Il momento è delicato perché questa situazione si abbina alla necessità di approvare un pacchetto di assistenza militare a Israele. Il Congresso dovrebbe dare luce verde a 14,3 miliardi di dollari che la Casa Bianca ha concordato con gli israeliani. Le trattative le sta portando avanti il Consigliere per la Sicurezza nazionale, Jake Sullivan, e sono molto incentrate a superare lo scoglio democratico: ci sono diversi senatori che si stanno facendo portavoce dei malumori del partito e chiedono che in cambio Israele permetta aiuti umanitari e smetta di martellare le aree civili della Striscia — questione che è tecnicamente impossibile visto che Hamas usa gli ambienti civili per nascondersi.

La guerra ibrida contro gli Stati Uniti, che passa dalle attività delle milizie filo iraniane nella regione alle manovre all’Onu sfruttando la crisi di Gaza, tocca l’intimo della politica e dell’opinione pubblica in un momento delicatissimo e calcando sulle polarizzazioni interne. Se da un lato i leader leftist subiscono pressioni anche personali dalle loro constituency (c’è un sit-in fisso sotto casa del senatore di sinistra Bernie Sanders), dall’altra i Repubblicani rilanciano che dettare condizioni a Israele significa ingerenza nelle attività sovrane dello Stato ebraico e in generale non permettere agli israeliani di combattere Hamas e dunque il terrorismo (con ricadute retoriche sulla sicurezza degli ebrei e in generale su quella di Israele, e dunque con effetti anche per gli investimenti reciproci americani).

Narrazioni e interessi

Sulla vicenda, Joe Biden ha già perso la fascia giovane dell’elettorato, che per il 70% disapprova il suo operato sulla crisi; tiene ancora gli over 65 che hanno visioni più tradizionaliste (ossia più sbilanciatamene pro Israele). Ma teme che la situazione possa essere compromettente in termini di consenso generale. Anche per questo c’è in discussione una nuova fase che possa sfruttare un ulteriore prolungamento della tregua e l’ambizione di farne un cessate il fuoco più stabile. Ma anche in questo caso, gli ostaggi contano. Israele vuole il rilascio completo di tutte le persone rapite il 7 ottobre, condizione necessaria per le richieste successive — poi vuole che Hamas si smilitarizzi e lasci la Striscia.

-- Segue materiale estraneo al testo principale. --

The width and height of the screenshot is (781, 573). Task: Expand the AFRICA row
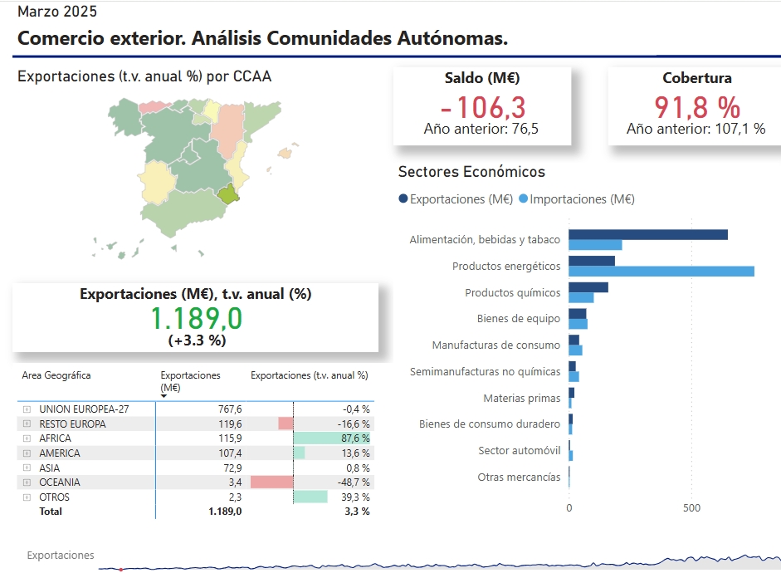(27, 438)
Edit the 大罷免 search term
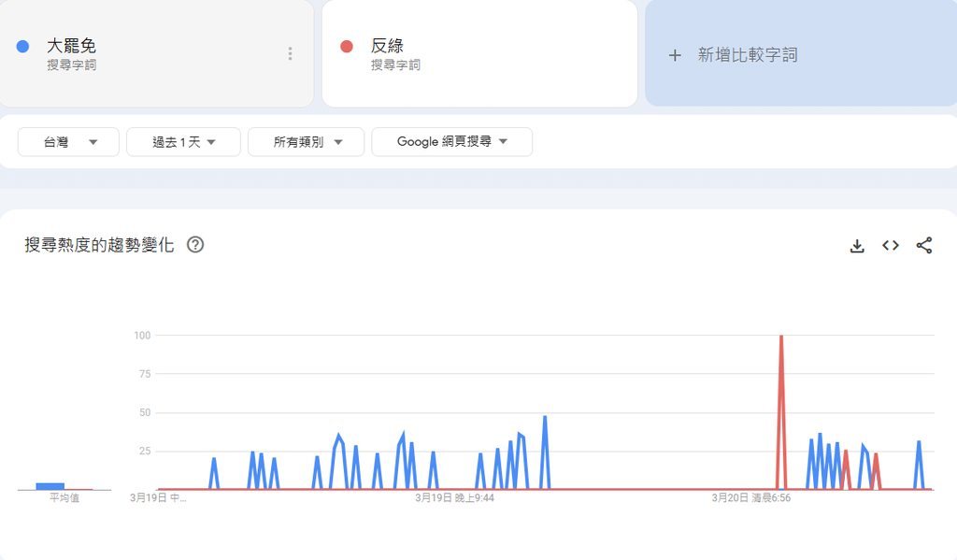 [72, 46]
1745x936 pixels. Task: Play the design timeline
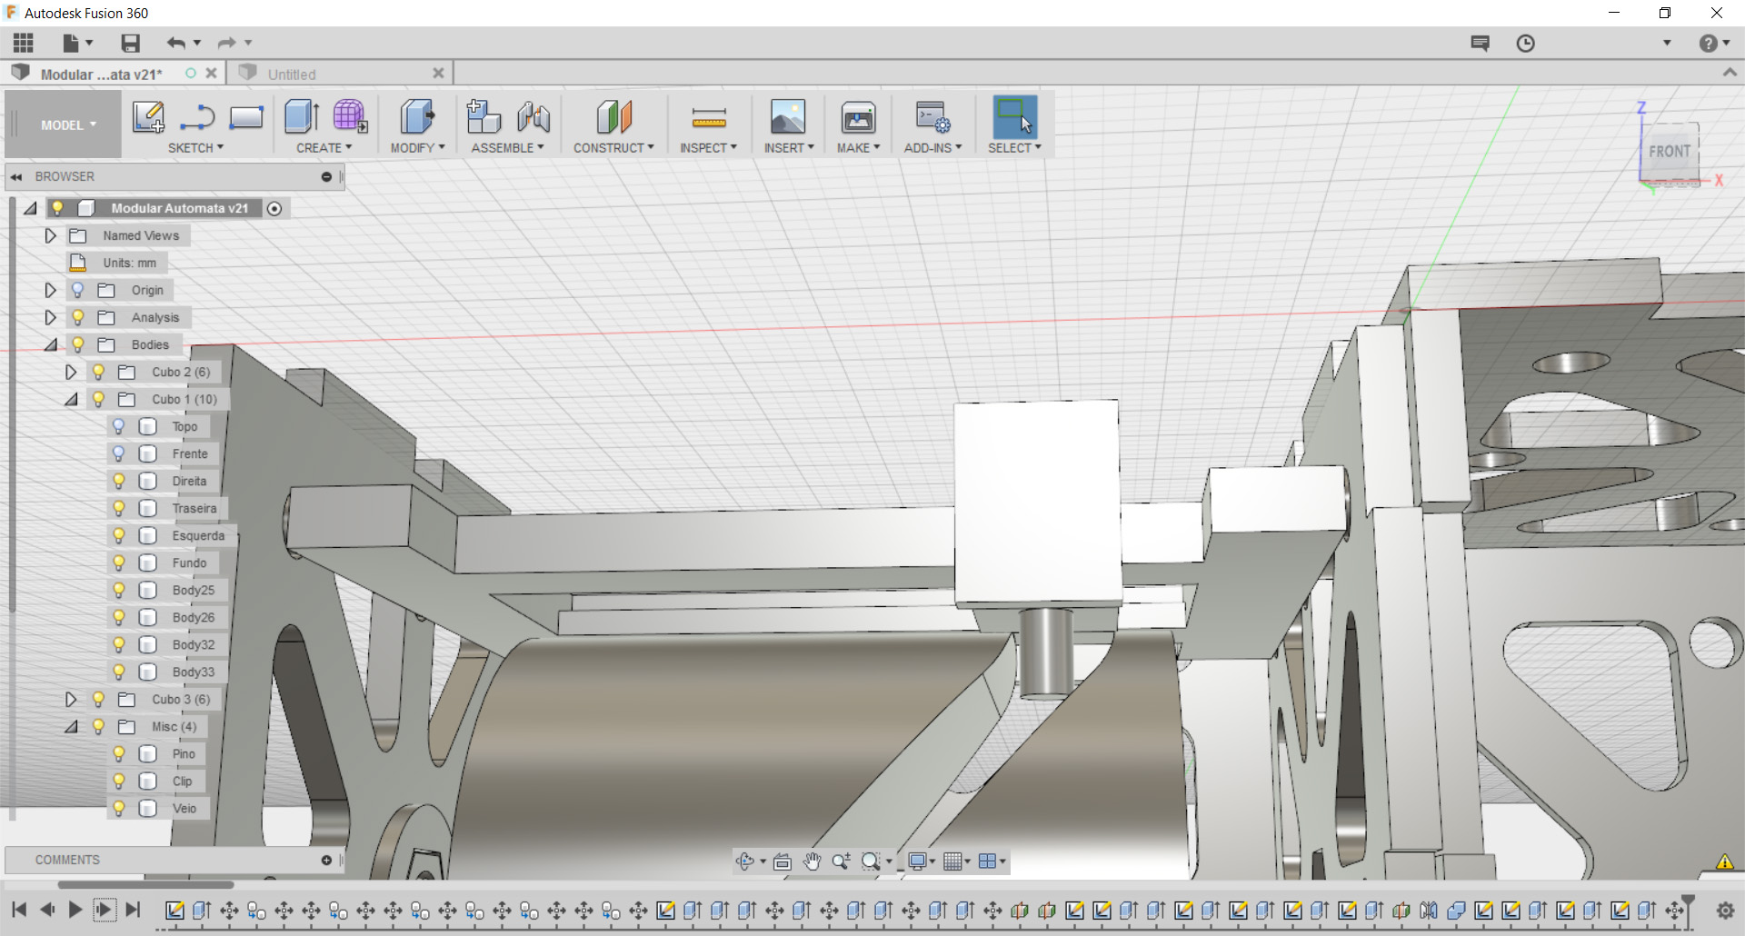point(75,910)
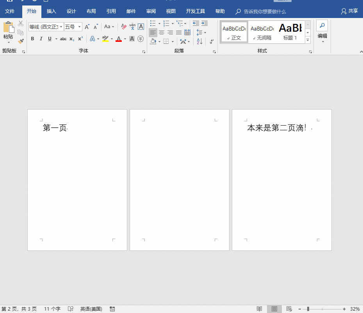This screenshot has height=313, width=363.
Task: Click the Sort icon in the Paragraph group
Action: tap(199, 41)
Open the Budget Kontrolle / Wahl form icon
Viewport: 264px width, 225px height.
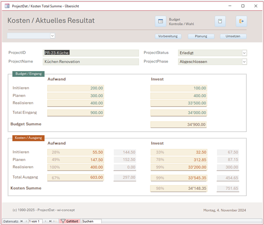[x=160, y=21]
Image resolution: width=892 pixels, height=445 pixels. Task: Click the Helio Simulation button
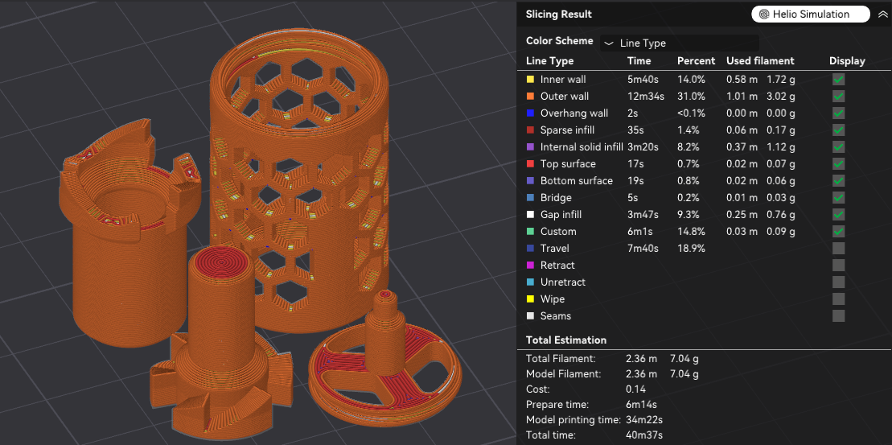tap(810, 14)
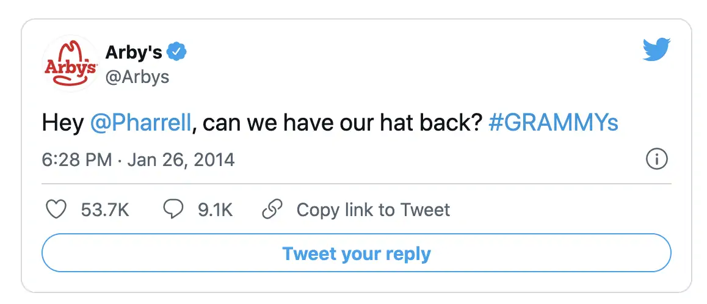
Task: Click the 53.7K likes count
Action: 105,210
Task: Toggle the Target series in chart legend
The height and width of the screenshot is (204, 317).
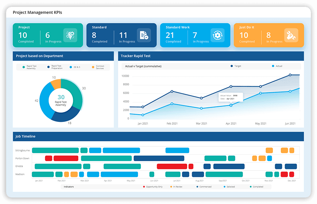Action: coord(236,66)
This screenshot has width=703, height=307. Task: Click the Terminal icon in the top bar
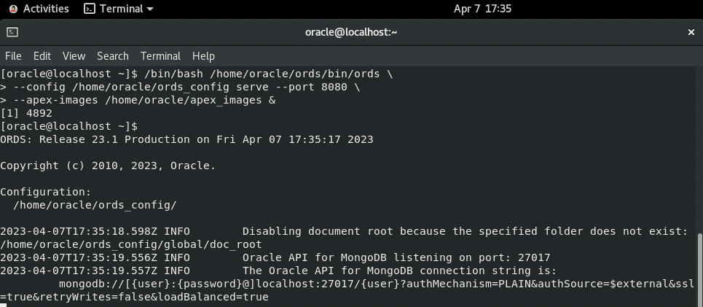pyautogui.click(x=90, y=9)
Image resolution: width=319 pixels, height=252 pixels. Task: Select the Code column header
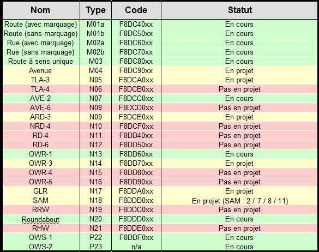[x=136, y=10]
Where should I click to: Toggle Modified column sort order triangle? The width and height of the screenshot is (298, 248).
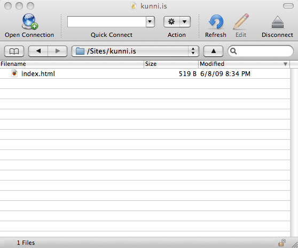point(285,64)
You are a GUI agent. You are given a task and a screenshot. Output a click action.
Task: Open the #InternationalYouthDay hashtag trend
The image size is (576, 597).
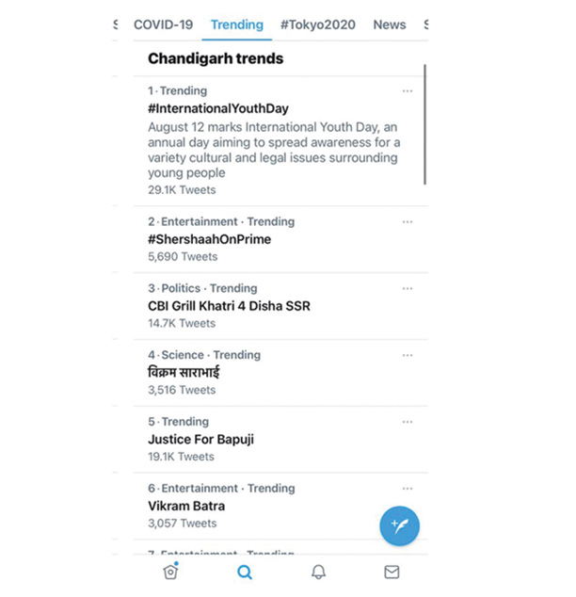click(218, 108)
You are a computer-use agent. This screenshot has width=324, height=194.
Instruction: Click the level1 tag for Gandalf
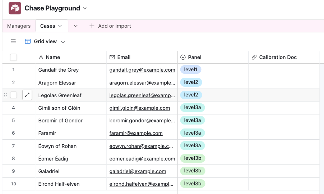coord(191,69)
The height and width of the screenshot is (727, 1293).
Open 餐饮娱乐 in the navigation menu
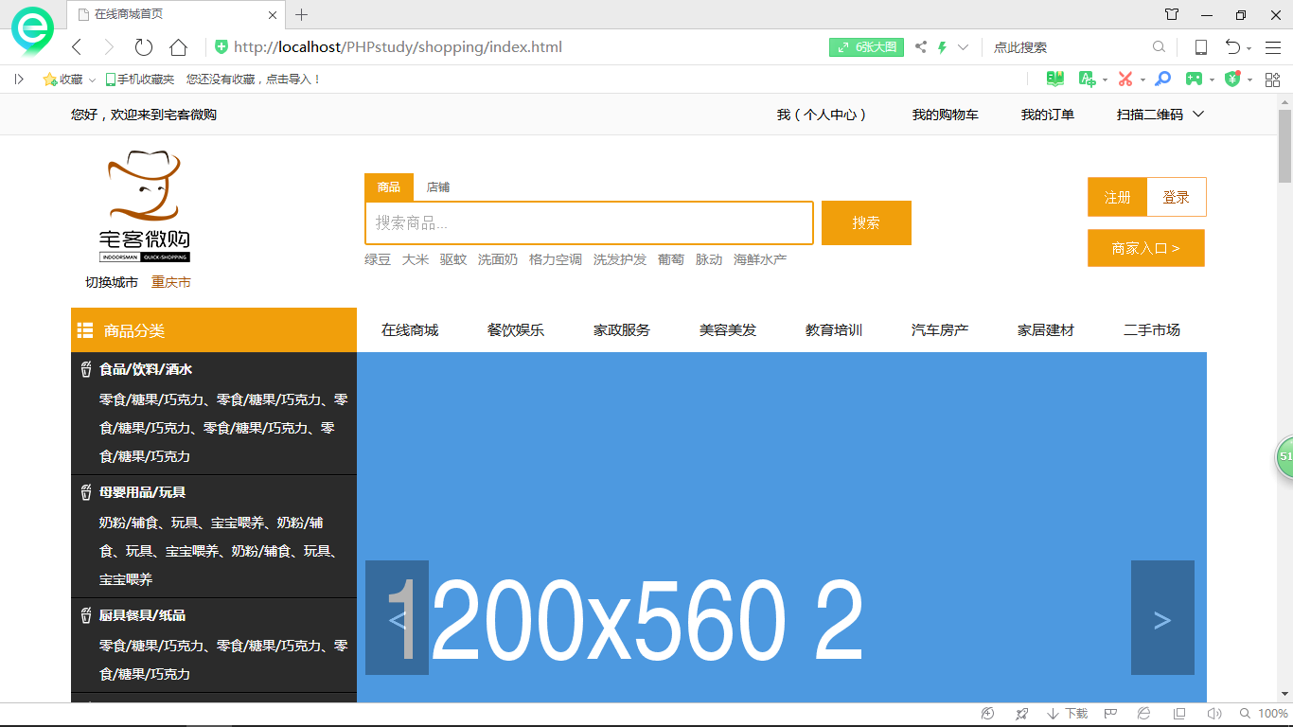pos(516,330)
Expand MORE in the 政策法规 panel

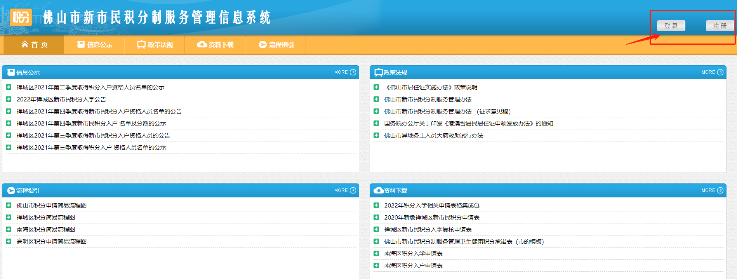point(712,72)
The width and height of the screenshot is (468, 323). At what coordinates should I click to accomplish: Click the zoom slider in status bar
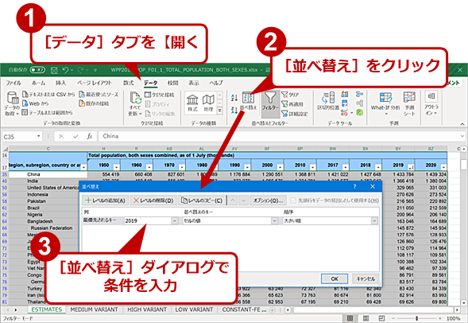point(416,318)
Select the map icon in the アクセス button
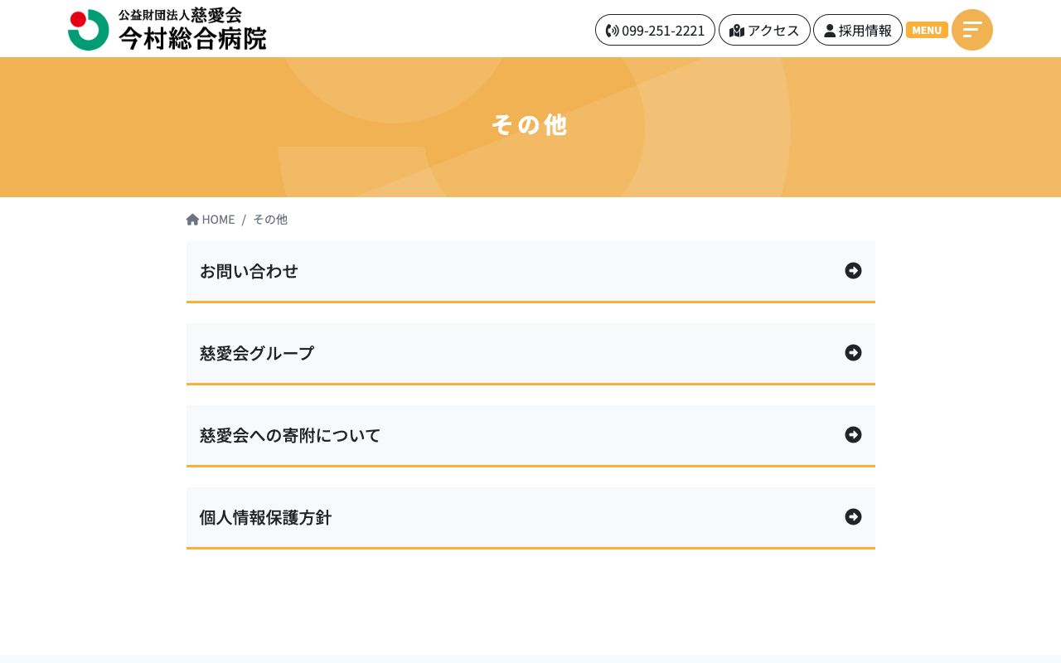The image size is (1061, 663). tap(737, 30)
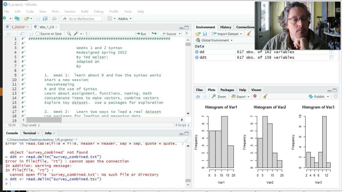Open the Export dropdown in the Plots pane
The width and height of the screenshot is (342, 192).
[240, 96]
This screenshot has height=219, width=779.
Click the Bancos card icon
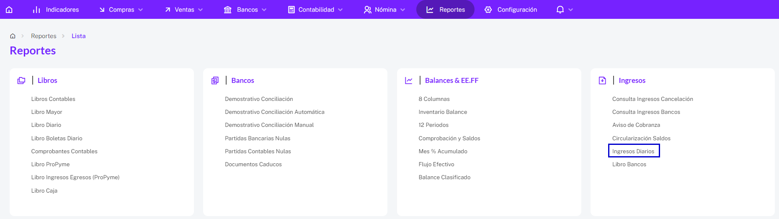pyautogui.click(x=215, y=80)
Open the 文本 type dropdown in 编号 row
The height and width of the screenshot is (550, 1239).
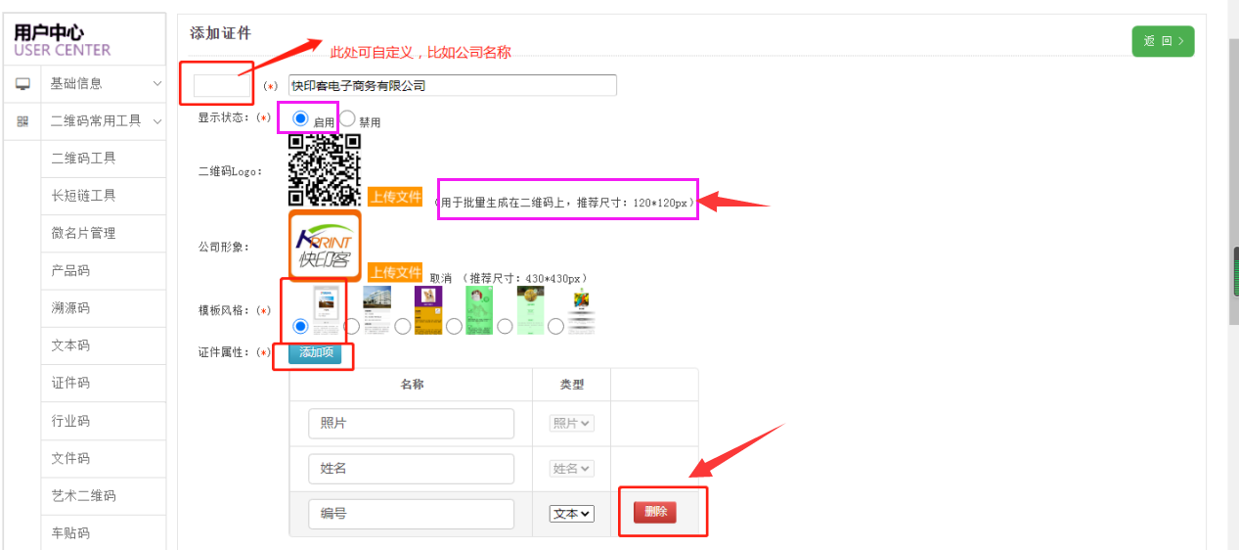tap(572, 514)
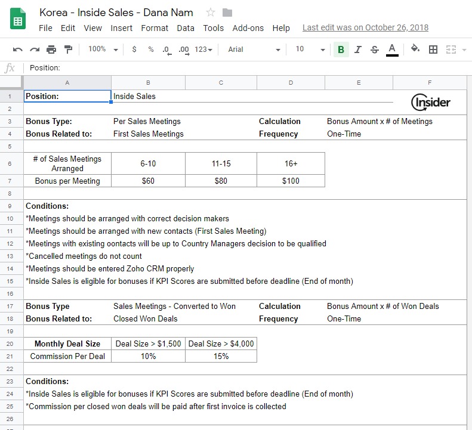472x430 pixels.
Task: Format as currency with dollar icon
Action: (x=134, y=50)
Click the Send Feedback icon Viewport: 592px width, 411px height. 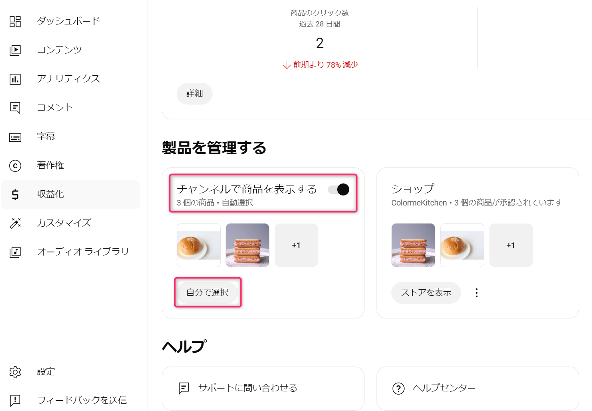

Il lavoro che anche in questi giorni il segretario di Stato americano, Antony Blinken, sta portando avanti ruota attorno a questo equilibrio: il governo israeliano sa che Hamas per accettare certe condizioni chiederà il rilascio di ulteriori prigionieri palestinesi precedentemente arrestati dagli israeliani anche per crimini gravi. Anche perché Hamas conosce il valore dei suoi ostaggi, accetta di continuare la pausa per altre 24 ore (ne cede altri dieci), sa che sono pregiatissima merce negoziale e intanto rivendica attacchi in Israele sostengo che si aprirà un fronte ancora più ampio – ossia ammette di essere consapevole che senza ostaggi potrebbe finire nel tritarcarne militare israeliano.

Lo scenario deleterio è un’assenza di soluzione che si traduce in una continuazione dei combattimenti nella fascia sud della Striscia e magari l’uccisione di ostaggi — o per rappresaglia o sotto i bombardamenti israeliani. Ancora di più, per Washington se quelle vittime tra gli ostaggi fossero cittadini americani. Gli Usa lavorano anche con questo pensiero, oltre a quello di stabilizzare la situazione per ragioni intenzionali. Russia o Iran, o Cina, nonostante dichiarazioni e appelli per la pace e soluzioni a due astati, sono molto meno coinvolti sulla necessità di ottenere risultati. Anche perché questa situazione crea problemi all’America.